This will serve as a transition from the “what I like about me” to wider thinking posts, again… as it is true of me, as well.
I was born an introvert. I’ve lived my life at it. It didn’t hurt that I grew up a “four eyes” nerdy kid with a slight weight problem. So, most of my life I’ve spent involuntarily excluded, anyway. So, I took that energy and developed a very interesting person, inside.
There have been a few times where I ventured out from my bubble… college dorm time, when I also tried modeling and being a church youth director… the early 2010’s when I had a more active dating life.. and recently doing Meetup events, again.
It has been a mixed bag. I mean… I met a lot of interesting people and saw a wider world. I made some good friends. But, most in this age at this location are not looking for depth.. just connections and activities. That’s great for that… if you are interested in that, I highly recommend Meetups. But, the inner introvert that craves deep connections can easily feel disappointed, even though that’s entirely my own fault. Those kind of events are not meant for that level of connection. They’re literally to … meet… up.. and do things.
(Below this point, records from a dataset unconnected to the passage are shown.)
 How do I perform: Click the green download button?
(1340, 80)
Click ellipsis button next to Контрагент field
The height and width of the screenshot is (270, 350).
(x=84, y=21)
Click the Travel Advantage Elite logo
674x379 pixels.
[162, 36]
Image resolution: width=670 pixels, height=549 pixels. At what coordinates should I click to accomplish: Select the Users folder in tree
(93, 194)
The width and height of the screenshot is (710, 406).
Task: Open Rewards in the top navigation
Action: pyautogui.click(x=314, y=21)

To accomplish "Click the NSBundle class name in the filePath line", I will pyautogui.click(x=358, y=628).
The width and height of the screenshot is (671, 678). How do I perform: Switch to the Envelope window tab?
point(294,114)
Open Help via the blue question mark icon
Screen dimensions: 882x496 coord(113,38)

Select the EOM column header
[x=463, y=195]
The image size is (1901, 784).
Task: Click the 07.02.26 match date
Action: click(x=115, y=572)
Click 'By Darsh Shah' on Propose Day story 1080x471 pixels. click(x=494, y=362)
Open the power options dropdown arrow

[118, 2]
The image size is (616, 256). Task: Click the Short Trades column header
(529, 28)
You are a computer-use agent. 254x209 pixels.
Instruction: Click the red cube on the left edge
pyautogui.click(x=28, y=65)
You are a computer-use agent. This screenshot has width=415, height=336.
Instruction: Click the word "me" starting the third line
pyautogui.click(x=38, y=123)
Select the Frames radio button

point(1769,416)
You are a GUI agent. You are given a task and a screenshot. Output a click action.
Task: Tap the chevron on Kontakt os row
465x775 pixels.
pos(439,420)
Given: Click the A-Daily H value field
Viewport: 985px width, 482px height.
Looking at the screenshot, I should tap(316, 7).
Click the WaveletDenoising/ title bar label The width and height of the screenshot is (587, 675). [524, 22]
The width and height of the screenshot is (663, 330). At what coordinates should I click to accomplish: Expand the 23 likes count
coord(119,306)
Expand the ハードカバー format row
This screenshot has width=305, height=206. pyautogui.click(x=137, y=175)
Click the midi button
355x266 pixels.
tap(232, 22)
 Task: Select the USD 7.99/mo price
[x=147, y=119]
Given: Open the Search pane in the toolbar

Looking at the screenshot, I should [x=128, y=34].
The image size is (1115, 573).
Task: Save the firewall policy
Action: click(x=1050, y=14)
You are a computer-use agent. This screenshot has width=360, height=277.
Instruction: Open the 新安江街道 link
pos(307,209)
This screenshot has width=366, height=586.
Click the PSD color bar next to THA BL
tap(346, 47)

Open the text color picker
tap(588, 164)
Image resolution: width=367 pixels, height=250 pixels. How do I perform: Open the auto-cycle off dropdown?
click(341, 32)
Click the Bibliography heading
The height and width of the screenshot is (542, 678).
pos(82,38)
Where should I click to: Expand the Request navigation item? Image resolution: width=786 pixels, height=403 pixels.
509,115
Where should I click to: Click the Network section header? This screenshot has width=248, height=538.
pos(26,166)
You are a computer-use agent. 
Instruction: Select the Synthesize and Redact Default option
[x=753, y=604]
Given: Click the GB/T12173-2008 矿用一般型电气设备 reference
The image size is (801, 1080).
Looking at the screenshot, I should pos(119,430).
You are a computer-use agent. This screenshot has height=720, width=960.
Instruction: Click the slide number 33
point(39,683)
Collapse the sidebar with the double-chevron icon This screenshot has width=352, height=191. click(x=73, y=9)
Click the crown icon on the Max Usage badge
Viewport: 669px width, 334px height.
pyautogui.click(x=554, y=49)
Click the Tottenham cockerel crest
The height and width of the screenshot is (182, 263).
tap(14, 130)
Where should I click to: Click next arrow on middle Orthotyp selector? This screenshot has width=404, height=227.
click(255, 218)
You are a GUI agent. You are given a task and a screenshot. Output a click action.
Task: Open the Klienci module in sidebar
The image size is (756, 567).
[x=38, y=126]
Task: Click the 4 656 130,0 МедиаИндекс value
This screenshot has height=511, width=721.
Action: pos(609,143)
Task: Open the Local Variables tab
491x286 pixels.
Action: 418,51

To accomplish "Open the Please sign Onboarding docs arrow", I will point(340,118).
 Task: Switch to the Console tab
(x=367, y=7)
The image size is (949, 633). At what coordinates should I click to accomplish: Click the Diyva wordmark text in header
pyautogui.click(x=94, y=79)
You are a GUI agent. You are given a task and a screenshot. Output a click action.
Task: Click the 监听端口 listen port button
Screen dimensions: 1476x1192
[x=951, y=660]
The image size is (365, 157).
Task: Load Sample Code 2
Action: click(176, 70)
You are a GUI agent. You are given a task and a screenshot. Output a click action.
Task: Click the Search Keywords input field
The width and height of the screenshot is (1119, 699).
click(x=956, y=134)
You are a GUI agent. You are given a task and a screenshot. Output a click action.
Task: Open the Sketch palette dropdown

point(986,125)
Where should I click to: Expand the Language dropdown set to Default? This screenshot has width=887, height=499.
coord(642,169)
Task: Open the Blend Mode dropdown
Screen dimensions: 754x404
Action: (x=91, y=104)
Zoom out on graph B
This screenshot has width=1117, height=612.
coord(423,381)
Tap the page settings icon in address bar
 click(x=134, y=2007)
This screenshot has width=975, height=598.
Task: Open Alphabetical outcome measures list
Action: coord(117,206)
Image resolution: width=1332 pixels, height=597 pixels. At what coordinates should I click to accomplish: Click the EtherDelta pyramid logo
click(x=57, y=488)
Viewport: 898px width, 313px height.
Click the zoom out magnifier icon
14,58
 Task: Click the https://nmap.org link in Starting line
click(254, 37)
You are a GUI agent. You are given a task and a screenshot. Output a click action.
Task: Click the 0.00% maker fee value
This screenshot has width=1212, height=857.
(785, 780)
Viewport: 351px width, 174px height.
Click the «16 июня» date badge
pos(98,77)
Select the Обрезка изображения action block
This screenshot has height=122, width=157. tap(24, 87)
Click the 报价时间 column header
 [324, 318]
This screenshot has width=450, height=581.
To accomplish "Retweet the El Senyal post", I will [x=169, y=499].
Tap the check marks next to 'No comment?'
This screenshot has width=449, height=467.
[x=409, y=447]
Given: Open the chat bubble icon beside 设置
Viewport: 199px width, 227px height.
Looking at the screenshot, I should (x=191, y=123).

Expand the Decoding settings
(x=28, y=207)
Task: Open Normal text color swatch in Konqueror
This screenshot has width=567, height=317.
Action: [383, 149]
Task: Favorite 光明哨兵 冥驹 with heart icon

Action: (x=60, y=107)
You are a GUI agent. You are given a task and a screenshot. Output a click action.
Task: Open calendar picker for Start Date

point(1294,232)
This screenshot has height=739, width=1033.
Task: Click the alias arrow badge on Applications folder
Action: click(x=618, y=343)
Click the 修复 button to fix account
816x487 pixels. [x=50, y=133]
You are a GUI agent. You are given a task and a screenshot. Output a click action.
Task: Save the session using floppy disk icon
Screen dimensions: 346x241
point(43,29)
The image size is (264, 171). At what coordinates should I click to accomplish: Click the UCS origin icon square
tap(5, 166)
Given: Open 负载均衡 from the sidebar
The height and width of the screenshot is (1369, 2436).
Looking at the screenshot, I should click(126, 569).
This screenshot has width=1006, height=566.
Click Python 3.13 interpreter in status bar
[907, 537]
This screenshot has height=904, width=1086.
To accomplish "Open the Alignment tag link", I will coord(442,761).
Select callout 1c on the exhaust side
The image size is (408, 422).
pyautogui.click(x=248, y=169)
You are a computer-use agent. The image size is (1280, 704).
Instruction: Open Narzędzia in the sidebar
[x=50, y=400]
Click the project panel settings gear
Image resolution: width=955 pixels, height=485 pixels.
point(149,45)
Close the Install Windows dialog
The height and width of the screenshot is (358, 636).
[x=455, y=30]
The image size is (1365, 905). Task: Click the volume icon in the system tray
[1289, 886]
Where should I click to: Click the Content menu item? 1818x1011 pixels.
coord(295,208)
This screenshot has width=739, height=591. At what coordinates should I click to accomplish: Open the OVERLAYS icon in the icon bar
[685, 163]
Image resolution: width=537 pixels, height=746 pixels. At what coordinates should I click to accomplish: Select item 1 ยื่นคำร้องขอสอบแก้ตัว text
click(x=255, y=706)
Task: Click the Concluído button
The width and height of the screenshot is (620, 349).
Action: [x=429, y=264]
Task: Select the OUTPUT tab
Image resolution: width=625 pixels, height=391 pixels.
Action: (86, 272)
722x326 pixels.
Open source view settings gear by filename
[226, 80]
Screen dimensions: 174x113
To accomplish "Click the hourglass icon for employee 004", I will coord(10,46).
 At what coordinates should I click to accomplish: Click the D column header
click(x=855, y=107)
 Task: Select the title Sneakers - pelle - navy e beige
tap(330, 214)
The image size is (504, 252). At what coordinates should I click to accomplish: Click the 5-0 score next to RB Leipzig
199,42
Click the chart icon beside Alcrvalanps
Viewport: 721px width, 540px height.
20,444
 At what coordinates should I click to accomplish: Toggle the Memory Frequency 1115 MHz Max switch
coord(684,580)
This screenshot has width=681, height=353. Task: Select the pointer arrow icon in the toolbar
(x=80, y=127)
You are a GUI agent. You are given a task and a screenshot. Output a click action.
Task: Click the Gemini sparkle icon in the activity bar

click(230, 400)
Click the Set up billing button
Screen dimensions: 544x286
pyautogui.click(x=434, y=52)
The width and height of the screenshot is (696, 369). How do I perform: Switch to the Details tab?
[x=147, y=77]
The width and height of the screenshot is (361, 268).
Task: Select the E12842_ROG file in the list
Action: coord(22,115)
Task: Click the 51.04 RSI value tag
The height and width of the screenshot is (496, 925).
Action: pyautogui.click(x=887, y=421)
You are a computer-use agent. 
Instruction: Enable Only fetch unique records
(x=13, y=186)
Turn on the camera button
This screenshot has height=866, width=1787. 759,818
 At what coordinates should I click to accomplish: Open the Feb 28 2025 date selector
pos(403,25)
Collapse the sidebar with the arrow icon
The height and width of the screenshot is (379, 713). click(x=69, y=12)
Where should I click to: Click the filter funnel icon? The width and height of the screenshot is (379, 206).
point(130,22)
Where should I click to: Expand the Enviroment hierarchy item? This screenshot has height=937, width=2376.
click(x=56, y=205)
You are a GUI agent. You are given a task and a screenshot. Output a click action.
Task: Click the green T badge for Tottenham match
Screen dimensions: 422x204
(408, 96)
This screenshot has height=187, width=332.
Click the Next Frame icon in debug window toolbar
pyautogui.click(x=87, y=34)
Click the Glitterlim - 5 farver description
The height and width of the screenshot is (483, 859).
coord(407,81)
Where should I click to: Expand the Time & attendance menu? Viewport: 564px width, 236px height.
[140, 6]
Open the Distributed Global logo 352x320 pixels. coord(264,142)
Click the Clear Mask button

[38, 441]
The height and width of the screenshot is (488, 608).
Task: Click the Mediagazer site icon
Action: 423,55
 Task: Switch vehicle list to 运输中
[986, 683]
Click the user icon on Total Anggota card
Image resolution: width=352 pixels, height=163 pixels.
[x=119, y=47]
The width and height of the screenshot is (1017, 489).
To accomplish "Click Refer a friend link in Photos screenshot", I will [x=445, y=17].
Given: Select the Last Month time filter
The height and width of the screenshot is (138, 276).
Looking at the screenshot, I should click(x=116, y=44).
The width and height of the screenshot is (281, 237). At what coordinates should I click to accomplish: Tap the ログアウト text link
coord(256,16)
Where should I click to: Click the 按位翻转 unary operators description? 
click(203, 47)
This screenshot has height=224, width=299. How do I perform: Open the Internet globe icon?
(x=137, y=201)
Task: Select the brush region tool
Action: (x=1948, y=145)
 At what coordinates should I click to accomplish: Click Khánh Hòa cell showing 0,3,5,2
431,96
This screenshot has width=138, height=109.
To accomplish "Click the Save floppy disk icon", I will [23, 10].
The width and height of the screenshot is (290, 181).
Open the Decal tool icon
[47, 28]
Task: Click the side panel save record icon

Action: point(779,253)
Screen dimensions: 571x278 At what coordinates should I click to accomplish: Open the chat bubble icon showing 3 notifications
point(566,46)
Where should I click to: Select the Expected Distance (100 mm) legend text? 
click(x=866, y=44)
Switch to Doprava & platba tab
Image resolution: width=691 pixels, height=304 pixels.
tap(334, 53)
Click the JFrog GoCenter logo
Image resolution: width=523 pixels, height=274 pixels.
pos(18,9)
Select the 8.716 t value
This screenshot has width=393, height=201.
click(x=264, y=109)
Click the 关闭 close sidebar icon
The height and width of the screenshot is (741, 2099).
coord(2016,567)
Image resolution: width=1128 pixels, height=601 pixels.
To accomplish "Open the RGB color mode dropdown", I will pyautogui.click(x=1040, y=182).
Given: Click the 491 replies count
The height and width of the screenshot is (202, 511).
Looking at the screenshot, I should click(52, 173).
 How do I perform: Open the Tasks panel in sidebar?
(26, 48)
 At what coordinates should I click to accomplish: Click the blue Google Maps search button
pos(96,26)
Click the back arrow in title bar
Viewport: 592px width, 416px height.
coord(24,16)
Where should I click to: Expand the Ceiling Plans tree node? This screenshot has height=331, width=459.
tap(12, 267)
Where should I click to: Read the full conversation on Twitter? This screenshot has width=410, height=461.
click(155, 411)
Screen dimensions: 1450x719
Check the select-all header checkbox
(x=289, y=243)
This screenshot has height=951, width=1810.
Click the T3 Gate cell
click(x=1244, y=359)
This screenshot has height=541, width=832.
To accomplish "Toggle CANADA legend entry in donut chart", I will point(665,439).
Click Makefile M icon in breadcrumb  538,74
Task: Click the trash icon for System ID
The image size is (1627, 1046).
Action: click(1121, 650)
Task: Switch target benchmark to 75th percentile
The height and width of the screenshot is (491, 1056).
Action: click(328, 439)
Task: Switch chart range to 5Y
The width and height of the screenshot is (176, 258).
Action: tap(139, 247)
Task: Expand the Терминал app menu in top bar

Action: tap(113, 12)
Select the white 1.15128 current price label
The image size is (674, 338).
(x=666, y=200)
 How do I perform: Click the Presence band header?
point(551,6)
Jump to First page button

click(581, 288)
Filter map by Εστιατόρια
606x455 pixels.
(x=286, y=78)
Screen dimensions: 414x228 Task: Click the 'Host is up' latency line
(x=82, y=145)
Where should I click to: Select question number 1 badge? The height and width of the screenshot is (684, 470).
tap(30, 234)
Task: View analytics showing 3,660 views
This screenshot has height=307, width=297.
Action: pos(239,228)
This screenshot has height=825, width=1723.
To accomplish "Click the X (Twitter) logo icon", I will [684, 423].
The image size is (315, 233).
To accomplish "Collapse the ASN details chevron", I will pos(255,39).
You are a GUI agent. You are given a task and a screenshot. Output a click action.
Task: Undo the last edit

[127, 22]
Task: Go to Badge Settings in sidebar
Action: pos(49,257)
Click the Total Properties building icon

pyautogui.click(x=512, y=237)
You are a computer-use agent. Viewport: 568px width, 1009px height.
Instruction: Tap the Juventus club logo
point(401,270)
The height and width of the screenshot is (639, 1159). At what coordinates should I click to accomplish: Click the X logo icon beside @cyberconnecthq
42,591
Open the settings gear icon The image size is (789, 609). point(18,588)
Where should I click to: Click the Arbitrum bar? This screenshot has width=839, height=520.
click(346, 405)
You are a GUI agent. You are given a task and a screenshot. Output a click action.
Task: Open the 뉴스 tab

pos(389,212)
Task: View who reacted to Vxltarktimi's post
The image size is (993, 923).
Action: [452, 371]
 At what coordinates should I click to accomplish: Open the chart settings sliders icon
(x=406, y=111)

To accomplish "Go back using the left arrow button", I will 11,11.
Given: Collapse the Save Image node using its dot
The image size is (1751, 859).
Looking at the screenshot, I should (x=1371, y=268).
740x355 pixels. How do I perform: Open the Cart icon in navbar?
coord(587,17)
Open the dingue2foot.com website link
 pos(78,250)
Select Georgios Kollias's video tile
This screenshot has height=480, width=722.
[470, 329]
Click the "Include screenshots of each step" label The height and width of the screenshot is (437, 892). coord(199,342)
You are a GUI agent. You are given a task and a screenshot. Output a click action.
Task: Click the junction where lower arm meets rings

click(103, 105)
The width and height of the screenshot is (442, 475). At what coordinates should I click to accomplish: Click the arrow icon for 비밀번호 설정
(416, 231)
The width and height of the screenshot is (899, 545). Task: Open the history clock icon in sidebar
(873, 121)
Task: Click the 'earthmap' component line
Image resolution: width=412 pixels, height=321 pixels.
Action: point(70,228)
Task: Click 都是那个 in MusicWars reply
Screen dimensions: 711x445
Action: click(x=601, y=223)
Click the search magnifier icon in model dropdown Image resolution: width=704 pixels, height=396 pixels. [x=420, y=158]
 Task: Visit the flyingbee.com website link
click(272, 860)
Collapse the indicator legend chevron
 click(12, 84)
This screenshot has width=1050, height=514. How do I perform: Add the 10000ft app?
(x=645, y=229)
So, I will keep doing them from time to time, because short of dating apps (which I am resuming) how do you meet people? But, I will be investing more time in looking for my person.. the one that wants the level of close connection and intimacy that I deserve and desire and who would be happy if it’s just them, me, a couch, and a movie.. when we are not experiencing events together. That’s the kind of happiness that is my end goal.